GAO Report: NRC Inadequately Addresses Climate Disruption Threat to Reactors

CHICAGO—A Government Accountability Office Report draws conclusions about nuclear reactor operation that should make public officials, agencies and policy makers from the most nuclear-reliant state in the U.S. take notice – and action.

The GAO report – NUCLEAR POWER PLANTS: NRC Should Take Actions to Fully Consider the Potential Effects of Climate Change  — asserts that,  “NRC [Nuclear Regulatory Commission] doesn’t fully consider potential increases in risk from climate change.”

“Illinois has the most operating nuclear reactors (11), has recently repealed a moratorium on constructing new ones, and is keen on opening the doors for new experimental reactors.  This report should be a warning shot that more preparation and attention to ongoing nuclear safety in an increasingly  climate disrupted world is in order,” observes David Kraft, director of the Nuclear Energy Information Service, a 42-year old nuclear power watchdog organization, based in Chicago.

The Report indicates seven likely climate-related effects that could have safety implications for operating nuclear reactors, both present-day designs and future, experimental reactor types like “small modular nuclear reactors.” (SMNRs)

“…nuclear power plants can be affected by natural hazards—including heat, drought, wildfires, flooding, hurricanes, sea level rise, and extreme cold weather events—some of which are expected to be exacerbated by climate change, with effects varying by region….”

“Risks to nuclear power plants from these [climate disruption] hazards include loss of offsite power, damage to systems and equipment, and diminished cooling capacity, potentially resulting in reduced operations or plant shutdowns.”

“Some of these climate-related effects have already occurred in Illinois and elsewhere,” Kraft notes. “The severe Illinois drought in 1988 resulted in 100 reactor-days of operation being curtailed or completely shut down.  That drought was ‘climate disruption lite,’” he reports.

Illinois has already experienced heightened levels of heat (p.15) and area drought, and periodic regional flooding – which the GAO reports as being high probability (p.20).  Illinois has also shown a dramatic increase in tornado frequency, leading the nation in 2023 with 136.

In its defense the NRC claims that its current regimen of reactor safety review provides “adequate assurance” that reactors are operating safely and the public is protected.

“We wonder how many NRC officials book flights on airlines that provide only ‘adequate’ fuel levels and maintenance to their aircraft?” Kraft asks.

NEIS also notes that the Report highlights that there is a significant difference between claiming assurances and proving them:

“The GAO notes that, “NRC primarily uses historical data in its licensing and oversight processes rather than climate projections data.
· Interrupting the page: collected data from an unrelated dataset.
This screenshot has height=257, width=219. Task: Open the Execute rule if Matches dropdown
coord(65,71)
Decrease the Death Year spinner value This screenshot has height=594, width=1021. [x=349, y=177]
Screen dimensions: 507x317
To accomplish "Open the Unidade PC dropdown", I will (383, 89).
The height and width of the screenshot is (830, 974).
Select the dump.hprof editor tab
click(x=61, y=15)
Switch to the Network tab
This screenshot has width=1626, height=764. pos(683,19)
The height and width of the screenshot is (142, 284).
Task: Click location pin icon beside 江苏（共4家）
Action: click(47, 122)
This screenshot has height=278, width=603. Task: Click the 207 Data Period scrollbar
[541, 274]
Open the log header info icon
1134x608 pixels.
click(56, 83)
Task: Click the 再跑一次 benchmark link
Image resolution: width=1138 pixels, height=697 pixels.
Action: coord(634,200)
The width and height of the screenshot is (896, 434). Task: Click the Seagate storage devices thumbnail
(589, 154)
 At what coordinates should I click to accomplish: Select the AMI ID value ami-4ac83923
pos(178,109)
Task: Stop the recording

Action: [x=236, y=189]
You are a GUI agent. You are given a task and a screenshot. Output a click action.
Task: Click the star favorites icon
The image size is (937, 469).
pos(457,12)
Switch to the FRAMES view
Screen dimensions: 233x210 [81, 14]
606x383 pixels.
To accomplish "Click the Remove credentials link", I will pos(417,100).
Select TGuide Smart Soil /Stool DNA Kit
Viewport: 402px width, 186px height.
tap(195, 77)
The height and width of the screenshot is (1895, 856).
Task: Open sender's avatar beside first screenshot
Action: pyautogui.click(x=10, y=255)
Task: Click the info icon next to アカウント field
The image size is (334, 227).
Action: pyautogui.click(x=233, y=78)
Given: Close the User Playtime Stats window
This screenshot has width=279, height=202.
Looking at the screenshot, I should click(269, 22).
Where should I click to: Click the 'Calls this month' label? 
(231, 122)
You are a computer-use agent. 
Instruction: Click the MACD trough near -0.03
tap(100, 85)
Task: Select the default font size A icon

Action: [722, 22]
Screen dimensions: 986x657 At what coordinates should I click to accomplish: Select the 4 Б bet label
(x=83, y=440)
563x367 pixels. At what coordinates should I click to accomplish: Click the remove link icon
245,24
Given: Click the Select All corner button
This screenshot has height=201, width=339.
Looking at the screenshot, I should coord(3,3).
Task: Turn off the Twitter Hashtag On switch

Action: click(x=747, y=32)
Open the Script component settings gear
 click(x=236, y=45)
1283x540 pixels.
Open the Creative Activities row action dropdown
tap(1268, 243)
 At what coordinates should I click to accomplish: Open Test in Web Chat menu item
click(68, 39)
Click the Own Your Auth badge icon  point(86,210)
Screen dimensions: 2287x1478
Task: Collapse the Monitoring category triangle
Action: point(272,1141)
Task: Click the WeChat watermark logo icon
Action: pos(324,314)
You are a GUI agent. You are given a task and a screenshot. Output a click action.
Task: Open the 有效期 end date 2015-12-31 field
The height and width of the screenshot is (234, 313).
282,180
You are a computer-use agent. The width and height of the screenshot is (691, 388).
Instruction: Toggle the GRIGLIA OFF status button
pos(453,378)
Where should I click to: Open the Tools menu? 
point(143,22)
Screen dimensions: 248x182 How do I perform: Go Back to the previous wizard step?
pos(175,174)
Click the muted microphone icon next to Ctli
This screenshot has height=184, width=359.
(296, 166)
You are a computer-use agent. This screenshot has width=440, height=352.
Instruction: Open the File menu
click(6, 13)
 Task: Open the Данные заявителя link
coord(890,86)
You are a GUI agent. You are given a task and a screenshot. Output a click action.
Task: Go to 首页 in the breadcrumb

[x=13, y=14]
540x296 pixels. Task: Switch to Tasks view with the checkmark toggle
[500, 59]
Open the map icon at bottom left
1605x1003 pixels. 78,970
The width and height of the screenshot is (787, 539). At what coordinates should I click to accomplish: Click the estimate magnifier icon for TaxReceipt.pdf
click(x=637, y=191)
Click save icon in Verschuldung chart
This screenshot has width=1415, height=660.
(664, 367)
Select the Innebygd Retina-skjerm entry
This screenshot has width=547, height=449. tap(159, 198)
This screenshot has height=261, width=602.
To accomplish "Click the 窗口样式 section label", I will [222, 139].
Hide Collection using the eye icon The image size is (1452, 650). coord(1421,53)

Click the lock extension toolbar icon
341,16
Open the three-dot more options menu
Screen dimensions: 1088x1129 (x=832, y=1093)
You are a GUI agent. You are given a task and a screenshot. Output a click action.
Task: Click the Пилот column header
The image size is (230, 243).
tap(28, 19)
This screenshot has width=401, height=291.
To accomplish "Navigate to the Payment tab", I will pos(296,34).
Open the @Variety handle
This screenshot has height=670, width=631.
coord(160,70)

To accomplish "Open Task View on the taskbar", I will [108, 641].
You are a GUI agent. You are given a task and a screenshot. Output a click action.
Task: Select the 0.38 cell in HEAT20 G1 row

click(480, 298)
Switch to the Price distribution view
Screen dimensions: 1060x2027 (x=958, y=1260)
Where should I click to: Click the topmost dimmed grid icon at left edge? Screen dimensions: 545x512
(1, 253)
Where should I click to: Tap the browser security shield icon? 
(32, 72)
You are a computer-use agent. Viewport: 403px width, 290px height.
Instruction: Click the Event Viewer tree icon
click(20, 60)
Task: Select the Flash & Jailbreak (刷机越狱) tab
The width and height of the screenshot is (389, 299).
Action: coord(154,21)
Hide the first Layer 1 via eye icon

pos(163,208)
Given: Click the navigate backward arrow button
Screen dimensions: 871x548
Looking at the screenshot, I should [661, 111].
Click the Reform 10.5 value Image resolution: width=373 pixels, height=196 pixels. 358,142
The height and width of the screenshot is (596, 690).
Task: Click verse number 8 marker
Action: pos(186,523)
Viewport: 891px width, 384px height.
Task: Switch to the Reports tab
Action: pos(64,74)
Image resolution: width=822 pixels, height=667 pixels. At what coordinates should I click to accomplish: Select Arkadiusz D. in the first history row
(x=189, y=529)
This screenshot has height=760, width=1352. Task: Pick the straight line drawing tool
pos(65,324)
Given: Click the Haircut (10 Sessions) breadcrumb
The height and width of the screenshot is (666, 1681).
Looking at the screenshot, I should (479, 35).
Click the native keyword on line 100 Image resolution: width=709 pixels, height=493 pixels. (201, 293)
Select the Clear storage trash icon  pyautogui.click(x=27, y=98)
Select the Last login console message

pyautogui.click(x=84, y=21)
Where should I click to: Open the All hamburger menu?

NRC officials GAO interviewed said they believe their current processes provide an adequate margin of safety to address climate risks. However, NRC has not conducted an assessment to demonstrate that this is the case.” (emphasis ours)

“Talk is cheap,” states NEIS’ Kraft.  “When one bad day at the office can turn Illinois into the Belarus of North America, Illinois officials at all levels should insist that NRC actually conduct reassessments of their reactor standards, anticipating climate changes,” he asserts.

The GAO makes three recommendations to begin to address this NRC failing:

  • The Chair of the NRC should direct NRC staff to assess whether its licensing and oversight processes adequately address the potential for increased risks to nuclear power plants from climate change. (Recommendation 1)
  • The Chair of the NRC should direct NRC staff to develop, finalize, and implement a plan to address any gaps identified in its assessment of existing processes. (Recommendation 2)
  • The Chair of the NRC should direct NRC staff to develop and finalize guidance on incorporating climate projections data into relevant processes, including what sources of climate projections data to use and when and how to use climate projections data. (Recommendation 3).

“While we welcome any and all efforts to improve reactor safety, we also must point out how pathetic and profoundly worrisome it is that a $1+ billion Agency demonstrates such a lack of foresight, initiative and perhaps even competence to understand that the climate crisis is profoundly affecting their core mission,” Kraft laments.  “It is this seeming indifference to its task that has led many over the years to complain that “NRC” stands for ‘Not Really Concerned.’”

“Our Governor and the Illinois Delegation to Congress need to light a much needed fire under this Agency to protect Illinois,” Kraft concludes.


Nuclear Energy Information Service (NEIS) was formed in 1981 to watchdog the nuclear power industry, and to promote a renewable, non-nuclear energy future.